## PROVIDED DATA
*** Block opens ***

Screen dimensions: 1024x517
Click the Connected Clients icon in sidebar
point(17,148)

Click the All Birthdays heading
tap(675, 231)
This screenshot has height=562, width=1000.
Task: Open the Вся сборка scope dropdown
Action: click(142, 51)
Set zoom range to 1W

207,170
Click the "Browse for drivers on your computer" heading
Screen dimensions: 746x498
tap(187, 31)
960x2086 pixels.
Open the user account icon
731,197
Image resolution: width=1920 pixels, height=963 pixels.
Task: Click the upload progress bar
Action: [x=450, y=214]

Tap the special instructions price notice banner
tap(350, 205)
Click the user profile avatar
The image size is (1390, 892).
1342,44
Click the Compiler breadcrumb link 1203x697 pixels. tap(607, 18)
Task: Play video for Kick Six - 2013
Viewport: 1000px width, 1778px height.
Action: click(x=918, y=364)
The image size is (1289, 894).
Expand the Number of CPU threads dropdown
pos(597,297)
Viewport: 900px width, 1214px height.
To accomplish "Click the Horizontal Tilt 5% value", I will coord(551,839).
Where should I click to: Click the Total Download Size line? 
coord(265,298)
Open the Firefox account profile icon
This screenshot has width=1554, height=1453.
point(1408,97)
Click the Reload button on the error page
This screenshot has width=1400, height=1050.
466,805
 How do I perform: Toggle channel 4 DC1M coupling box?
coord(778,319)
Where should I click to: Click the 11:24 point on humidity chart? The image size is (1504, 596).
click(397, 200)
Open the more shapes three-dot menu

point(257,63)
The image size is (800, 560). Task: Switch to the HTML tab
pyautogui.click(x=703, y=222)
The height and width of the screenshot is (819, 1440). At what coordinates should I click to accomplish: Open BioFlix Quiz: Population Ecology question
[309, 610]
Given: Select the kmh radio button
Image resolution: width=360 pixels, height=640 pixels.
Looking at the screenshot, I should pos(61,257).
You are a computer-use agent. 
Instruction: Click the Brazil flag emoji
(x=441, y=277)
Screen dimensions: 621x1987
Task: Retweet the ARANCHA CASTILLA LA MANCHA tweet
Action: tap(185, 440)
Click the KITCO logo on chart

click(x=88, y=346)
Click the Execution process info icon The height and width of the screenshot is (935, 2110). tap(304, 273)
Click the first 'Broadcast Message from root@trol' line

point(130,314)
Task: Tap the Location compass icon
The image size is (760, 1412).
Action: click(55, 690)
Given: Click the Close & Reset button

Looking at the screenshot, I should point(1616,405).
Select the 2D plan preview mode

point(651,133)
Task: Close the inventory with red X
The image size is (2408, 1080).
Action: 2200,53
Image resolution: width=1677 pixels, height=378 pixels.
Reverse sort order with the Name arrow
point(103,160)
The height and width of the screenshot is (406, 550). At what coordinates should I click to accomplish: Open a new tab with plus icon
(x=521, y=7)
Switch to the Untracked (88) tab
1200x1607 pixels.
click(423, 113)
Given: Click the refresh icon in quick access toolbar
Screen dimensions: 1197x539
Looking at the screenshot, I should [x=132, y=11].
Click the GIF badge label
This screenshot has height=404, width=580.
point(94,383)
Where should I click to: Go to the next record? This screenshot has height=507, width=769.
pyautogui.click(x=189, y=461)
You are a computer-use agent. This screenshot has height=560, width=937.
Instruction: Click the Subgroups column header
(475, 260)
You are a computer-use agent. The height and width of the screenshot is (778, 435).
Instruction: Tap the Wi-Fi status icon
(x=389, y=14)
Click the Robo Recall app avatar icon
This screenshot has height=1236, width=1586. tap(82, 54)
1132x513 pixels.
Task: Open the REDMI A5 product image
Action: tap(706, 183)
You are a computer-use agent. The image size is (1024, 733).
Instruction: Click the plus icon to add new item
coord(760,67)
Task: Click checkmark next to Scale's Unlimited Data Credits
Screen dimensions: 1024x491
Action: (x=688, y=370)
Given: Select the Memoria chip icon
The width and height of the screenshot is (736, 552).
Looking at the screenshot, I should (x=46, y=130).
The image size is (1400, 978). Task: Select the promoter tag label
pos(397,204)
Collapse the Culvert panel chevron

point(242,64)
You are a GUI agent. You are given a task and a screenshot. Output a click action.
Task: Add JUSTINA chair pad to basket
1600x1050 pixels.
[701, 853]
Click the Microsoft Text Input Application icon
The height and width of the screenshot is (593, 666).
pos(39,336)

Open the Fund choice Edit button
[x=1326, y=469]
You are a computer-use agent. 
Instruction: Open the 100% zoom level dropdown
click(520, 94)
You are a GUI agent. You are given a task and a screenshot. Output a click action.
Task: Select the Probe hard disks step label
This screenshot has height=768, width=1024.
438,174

*** Block closes ***

For each entry above, write out an exact copy.

## SOLUTION TO THIS EXERCISE
Screen dimensions: 1024x517
Click the Connected Clients icon in sidebar
point(17,148)

Click the All Birthdays heading
tap(675, 231)
This screenshot has height=562, width=1000.
Task: Open the Вся сборка scope dropdown
Action: click(142, 51)
Set zoom range to 1W

207,170
Click the "Browse for drivers on your computer" heading
Screen dimensions: 746x498
tap(187, 31)
960x2086 pixels.
Open the user account icon
731,197
Image resolution: width=1920 pixels, height=963 pixels.
Task: Click the upload progress bar
Action: [x=450, y=214]

Tap the special instructions price notice banner
tap(350, 205)
Click the user profile avatar
The image size is (1390, 892).
1342,44
Click the Compiler breadcrumb link 1203x697 pixels. tap(607, 18)
Task: Play video for Kick Six - 2013
Viewport: 1000px width, 1778px height.
Action: click(x=918, y=364)
The image size is (1289, 894).
Expand the Number of CPU threads dropdown
pos(597,297)
Viewport: 900px width, 1214px height.
To accomplish "Click the Horizontal Tilt 5% value", I will coord(551,839).
Where should I click to: Click the Total Download Size line? 
coord(265,298)
Open the Firefox account profile icon
This screenshot has width=1554, height=1453.
point(1408,97)
Click the Reload button on the error page
This screenshot has width=1400, height=1050.
466,805
 How do I perform: Toggle channel 4 DC1M coupling box?
coord(778,319)
Where should I click to: Click the 11:24 point on humidity chart? The image size is (1504, 596).
click(397, 200)
Open the more shapes three-dot menu

point(257,63)
The image size is (800, 560). Task: Switch to the HTML tab
pyautogui.click(x=703, y=222)
The height and width of the screenshot is (819, 1440). At what coordinates should I click to accomplish: Open BioFlix Quiz: Population Ecology question
[309, 610]
Given: Select the kmh radio button
Image resolution: width=360 pixels, height=640 pixels.
Looking at the screenshot, I should pos(61,257).
You are a computer-use agent. 
Instruction: Click the Brazil flag emoji
(x=441, y=277)
Screen dimensions: 621x1987
Task: Retweet the ARANCHA CASTILLA LA MANCHA tweet
Action: tap(185, 440)
Click the KITCO logo on chart

click(x=88, y=346)
Click the Execution process info icon The height and width of the screenshot is (935, 2110). tap(304, 273)
Click the first 'Broadcast Message from root@trol' line

point(130,314)
Task: Tap the Location compass icon
The image size is (760, 1412).
Action: click(55, 690)
Given: Click the Close & Reset button

Looking at the screenshot, I should point(1616,405).
Select the 2D plan preview mode

point(651,133)
Task: Close the inventory with red X
The image size is (2408, 1080).
Action: 2200,53
Image resolution: width=1677 pixels, height=378 pixels.
Reverse sort order with the Name arrow
point(103,160)
The height and width of the screenshot is (406, 550). At what coordinates should I click to accomplish: Open a new tab with plus icon
(x=521, y=7)
Switch to the Untracked (88) tab
1200x1607 pixels.
click(423, 113)
Given: Click the refresh icon in quick access toolbar
Screen dimensions: 1197x539
Looking at the screenshot, I should [x=132, y=11].
Click the GIF badge label
This screenshot has height=404, width=580.
point(94,383)
Where should I click to: Go to the next record? This screenshot has height=507, width=769.
pyautogui.click(x=189, y=461)
You are a computer-use agent. This screenshot has height=560, width=937.
Instruction: Click the Subgroups column header
(475, 260)
You are a computer-use agent. The height and width of the screenshot is (778, 435).
Instruction: Tap the Wi-Fi status icon
(x=389, y=14)
Click the Robo Recall app avatar icon
This screenshot has height=1236, width=1586. tap(82, 54)
1132x513 pixels.
Task: Open the REDMI A5 product image
Action: tap(706, 183)
You are a computer-use agent. The image size is (1024, 733).
Instruction: Click the plus icon to add new item
coord(760,67)
Task: Click checkmark next to Scale's Unlimited Data Credits
Screen dimensions: 1024x491
Action: (x=688, y=370)
Given: Select the Memoria chip icon
The width and height of the screenshot is (736, 552).
Looking at the screenshot, I should (x=46, y=130).
The image size is (1400, 978). Task: Select the promoter tag label
pos(397,204)
Collapse the Culvert panel chevron

point(242,64)
You are a GUI agent. You are given a task and a screenshot. Output a click action.
Task: Add JUSTINA chair pad to basket
1600x1050 pixels.
[701, 853]
Click the Microsoft Text Input Application icon
The height and width of the screenshot is (593, 666).
pos(39,336)

Open the Fund choice Edit button
[x=1326, y=469]
You are a computer-use agent. 
Instruction: Open the 100% zoom level dropdown
click(520, 94)
You are a GUI agent. You are given a task and a screenshot. Output a click action.
Task: Select the Probe hard disks step label
This screenshot has height=768, width=1024.
438,174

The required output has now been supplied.